= Your instructions =
Write out once more the lines running from the top of the entries below to the line with "Expand the Input", both ends included.

= Study material =
- - -
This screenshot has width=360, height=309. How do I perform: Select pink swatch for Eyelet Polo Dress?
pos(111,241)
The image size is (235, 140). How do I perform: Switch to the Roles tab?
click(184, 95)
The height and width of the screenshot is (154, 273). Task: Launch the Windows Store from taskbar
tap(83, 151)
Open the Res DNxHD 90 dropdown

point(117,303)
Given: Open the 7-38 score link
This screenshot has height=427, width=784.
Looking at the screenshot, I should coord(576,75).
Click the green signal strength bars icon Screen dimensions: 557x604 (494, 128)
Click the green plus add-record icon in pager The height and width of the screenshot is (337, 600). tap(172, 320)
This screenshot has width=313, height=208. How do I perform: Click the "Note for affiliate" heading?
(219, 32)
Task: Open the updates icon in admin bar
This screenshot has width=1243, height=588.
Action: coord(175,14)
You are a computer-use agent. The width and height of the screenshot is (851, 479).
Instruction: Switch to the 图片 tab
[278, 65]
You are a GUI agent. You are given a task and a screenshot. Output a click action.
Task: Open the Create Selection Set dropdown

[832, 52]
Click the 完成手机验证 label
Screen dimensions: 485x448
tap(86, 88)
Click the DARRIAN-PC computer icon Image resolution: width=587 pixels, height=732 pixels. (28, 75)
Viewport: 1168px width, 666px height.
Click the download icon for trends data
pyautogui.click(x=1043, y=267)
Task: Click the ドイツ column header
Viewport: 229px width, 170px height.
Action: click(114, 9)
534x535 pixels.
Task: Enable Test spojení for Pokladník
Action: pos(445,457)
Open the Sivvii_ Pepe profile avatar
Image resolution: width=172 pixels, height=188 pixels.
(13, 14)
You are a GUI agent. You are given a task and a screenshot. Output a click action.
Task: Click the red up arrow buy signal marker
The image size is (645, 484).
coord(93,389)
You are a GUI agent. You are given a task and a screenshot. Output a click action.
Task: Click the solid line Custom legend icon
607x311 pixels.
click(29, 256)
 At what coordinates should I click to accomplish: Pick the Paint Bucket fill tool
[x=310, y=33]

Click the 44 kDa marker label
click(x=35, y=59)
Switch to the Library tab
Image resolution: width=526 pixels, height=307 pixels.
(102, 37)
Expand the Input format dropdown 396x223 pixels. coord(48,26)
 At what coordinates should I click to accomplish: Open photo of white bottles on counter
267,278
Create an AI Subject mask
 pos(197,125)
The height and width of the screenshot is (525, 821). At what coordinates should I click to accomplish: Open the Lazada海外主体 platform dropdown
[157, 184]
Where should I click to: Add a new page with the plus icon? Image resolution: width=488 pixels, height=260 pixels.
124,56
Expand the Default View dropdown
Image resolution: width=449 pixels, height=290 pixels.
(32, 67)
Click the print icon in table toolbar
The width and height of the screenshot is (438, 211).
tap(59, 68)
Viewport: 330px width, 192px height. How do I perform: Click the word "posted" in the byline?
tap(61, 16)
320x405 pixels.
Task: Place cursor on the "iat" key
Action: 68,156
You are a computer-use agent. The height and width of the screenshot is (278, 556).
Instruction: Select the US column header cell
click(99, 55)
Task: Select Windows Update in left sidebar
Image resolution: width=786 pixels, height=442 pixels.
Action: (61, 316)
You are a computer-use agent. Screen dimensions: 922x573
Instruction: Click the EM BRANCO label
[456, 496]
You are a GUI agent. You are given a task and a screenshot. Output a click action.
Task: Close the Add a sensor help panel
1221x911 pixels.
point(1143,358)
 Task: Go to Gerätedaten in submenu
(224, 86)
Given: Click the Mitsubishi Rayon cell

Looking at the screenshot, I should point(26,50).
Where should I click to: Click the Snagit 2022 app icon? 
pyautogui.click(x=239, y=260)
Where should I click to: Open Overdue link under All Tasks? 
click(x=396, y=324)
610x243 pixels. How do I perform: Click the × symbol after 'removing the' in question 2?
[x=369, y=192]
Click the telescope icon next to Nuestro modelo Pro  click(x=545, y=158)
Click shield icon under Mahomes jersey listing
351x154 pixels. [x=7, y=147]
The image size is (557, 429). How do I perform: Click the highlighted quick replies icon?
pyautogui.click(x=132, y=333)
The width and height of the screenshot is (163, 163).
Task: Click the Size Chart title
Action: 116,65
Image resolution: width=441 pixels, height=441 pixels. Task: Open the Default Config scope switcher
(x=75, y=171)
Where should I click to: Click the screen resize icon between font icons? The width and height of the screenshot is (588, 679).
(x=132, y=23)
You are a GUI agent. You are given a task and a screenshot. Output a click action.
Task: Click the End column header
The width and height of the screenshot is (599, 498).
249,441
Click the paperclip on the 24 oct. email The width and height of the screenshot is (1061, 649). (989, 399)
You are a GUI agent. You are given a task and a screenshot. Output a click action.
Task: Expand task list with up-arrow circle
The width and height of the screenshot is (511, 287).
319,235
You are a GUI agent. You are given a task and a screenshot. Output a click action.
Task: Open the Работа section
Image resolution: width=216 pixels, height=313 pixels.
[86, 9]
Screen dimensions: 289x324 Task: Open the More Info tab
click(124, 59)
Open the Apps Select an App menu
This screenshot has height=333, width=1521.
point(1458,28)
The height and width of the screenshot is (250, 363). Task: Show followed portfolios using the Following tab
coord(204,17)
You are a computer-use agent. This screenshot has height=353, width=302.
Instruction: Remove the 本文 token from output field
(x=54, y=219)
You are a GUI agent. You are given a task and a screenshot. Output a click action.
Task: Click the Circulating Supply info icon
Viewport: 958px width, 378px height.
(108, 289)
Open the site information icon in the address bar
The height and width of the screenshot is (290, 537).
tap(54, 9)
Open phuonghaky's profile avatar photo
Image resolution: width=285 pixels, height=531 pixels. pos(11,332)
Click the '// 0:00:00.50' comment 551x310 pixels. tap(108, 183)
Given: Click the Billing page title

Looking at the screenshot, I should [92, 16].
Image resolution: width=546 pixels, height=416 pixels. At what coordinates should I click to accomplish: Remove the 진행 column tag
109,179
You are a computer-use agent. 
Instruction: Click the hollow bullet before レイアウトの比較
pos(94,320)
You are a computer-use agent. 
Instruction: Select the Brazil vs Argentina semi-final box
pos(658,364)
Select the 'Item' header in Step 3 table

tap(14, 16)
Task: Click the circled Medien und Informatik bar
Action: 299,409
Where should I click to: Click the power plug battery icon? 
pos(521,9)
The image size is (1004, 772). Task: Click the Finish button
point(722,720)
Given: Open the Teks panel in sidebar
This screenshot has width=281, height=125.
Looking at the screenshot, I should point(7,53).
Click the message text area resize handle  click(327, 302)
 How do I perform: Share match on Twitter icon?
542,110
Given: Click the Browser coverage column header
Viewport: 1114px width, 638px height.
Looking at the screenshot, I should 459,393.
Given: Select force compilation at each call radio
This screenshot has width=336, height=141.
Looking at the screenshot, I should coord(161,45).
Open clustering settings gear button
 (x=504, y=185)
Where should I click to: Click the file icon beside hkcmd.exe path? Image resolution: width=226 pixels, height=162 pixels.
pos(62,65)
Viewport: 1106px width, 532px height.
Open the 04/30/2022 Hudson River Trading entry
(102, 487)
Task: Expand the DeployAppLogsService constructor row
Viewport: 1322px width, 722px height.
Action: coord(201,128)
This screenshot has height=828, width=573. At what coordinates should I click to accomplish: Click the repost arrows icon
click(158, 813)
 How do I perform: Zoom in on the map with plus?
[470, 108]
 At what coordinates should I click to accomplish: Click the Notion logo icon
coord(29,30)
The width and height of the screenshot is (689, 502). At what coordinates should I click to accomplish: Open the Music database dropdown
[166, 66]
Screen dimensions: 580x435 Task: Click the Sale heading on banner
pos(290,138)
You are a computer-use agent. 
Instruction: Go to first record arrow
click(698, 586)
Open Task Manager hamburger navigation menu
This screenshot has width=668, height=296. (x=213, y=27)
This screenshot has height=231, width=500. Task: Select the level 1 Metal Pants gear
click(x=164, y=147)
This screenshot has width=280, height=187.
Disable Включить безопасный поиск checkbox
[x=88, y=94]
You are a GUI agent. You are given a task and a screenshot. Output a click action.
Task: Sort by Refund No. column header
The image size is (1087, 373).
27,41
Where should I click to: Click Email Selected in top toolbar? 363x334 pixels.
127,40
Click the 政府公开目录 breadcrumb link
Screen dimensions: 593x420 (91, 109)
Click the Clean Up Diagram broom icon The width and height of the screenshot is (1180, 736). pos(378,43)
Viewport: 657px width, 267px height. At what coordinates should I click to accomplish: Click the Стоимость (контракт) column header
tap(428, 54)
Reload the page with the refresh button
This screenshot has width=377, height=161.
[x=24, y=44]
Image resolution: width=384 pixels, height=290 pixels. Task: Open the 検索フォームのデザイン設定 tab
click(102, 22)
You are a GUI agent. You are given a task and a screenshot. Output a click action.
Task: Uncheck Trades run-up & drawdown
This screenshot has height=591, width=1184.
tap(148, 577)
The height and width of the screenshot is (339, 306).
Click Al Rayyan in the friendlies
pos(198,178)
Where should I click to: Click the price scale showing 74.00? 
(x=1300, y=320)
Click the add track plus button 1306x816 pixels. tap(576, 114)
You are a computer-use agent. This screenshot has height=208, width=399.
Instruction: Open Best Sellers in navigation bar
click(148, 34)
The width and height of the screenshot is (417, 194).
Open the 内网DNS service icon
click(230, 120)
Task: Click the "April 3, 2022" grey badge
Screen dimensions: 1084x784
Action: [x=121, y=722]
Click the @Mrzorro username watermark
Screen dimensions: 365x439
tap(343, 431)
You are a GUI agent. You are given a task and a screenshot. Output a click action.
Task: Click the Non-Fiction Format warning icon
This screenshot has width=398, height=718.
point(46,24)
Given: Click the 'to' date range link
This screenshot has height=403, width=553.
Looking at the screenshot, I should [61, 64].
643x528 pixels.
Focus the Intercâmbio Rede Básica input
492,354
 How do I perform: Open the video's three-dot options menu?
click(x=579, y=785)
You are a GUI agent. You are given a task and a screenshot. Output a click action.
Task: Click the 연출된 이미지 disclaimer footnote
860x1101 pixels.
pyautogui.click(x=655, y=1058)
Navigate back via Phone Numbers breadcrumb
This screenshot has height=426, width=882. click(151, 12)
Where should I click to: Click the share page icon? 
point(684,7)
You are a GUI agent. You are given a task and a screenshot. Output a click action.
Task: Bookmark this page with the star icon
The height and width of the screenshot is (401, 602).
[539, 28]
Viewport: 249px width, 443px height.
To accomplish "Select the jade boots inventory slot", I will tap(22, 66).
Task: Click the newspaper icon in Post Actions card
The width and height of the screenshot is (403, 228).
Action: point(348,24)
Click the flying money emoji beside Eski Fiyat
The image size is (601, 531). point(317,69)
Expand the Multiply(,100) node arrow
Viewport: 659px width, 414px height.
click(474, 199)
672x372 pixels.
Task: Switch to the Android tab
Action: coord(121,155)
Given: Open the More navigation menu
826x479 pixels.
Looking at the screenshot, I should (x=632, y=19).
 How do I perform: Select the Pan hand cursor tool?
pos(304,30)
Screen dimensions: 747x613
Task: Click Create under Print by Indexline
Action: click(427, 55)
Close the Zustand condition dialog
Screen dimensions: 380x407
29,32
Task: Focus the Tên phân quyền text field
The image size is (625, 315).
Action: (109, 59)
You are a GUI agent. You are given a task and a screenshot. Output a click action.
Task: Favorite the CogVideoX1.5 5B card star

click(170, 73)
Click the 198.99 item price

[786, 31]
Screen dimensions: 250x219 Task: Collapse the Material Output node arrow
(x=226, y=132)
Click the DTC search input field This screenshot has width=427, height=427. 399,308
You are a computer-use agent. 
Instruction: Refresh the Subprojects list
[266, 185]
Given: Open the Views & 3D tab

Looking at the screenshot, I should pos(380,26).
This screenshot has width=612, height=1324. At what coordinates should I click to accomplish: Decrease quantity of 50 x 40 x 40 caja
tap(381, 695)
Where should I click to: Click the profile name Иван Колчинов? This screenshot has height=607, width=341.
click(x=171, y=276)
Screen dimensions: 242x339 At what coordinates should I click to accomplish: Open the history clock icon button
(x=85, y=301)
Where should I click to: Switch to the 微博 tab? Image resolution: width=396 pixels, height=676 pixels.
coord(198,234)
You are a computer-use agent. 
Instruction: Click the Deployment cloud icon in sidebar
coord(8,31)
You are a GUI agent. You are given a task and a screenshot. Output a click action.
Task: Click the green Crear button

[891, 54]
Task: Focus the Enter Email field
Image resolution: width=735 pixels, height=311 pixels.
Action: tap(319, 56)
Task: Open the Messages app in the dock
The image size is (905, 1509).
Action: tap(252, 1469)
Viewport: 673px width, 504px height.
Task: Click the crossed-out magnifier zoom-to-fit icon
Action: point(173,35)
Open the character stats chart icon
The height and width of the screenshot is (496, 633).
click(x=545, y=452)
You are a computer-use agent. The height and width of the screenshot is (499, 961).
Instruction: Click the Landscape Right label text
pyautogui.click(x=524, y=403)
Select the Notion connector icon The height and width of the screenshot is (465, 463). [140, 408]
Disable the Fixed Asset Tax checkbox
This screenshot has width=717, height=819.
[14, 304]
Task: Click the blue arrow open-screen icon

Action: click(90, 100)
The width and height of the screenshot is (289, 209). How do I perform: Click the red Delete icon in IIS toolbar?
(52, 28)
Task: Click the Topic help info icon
- - -
= Solution to the exercise =
This screenshot has width=360, height=309. How do I perform: Select pink swatch for Eyelet Polo Dress?
pos(111,241)
The image size is (235, 140). How do I perform: Switch to the Roles tab?
click(184, 95)
The height and width of the screenshot is (154, 273). Task: Launch the Windows Store from taskbar
tap(83, 151)
Open the Res DNxHD 90 dropdown

point(117,303)
Given: Open the 7-38 score link
This screenshot has height=427, width=784.
Looking at the screenshot, I should coord(576,75).
Click the green signal strength bars icon Screen dimensions: 557x604 (494, 128)
Click the green plus add-record icon in pager The height and width of the screenshot is (337, 600). tap(172, 320)
This screenshot has width=313, height=208. How do I perform: Click the "Note for affiliate" heading?
(219, 32)
Task: Open the updates icon in admin bar
This screenshot has width=1243, height=588.
Action: coord(175,14)
You are a computer-use agent. The width and height of the screenshot is (851, 479).
Instruction: Switch to the 图片 tab
[278, 65]
You are a GUI agent. You are given a task and a screenshot. Output a click action.
Task: Open the Create Selection Set dropdown

[832, 52]
Click the 完成手机验证 label
Screen dimensions: 485x448
tap(86, 88)
Click the DARRIAN-PC computer icon Image resolution: width=587 pixels, height=732 pixels. (28, 75)
Viewport: 1168px width, 666px height.
Click the download icon for trends data
pyautogui.click(x=1043, y=267)
Task: Click the ドイツ column header
Viewport: 229px width, 170px height.
Action: click(114, 9)
534x535 pixels.
Task: Enable Test spojení for Pokladník
Action: pos(445,457)
Open the Sivvii_ Pepe profile avatar
Image resolution: width=172 pixels, height=188 pixels.
(13, 14)
You are a GUI agent. You are given a task and a screenshot. Output a click action.
Task: Click the red up arrow buy signal marker
The image size is (645, 484).
coord(93,389)
You are a GUI agent. You are given a task and a screenshot. Output a click action.
Task: Click the solid line Custom legend icon
607x311 pixels.
click(29, 256)
 At what coordinates should I click to accomplish: Pick the Paint Bucket fill tool
[x=310, y=33]

Click the 44 kDa marker label
click(x=35, y=59)
Switch to the Library tab
Image resolution: width=526 pixels, height=307 pixels.
(102, 37)
Expand the Input format dropdown 396x223 pixels. coord(48,26)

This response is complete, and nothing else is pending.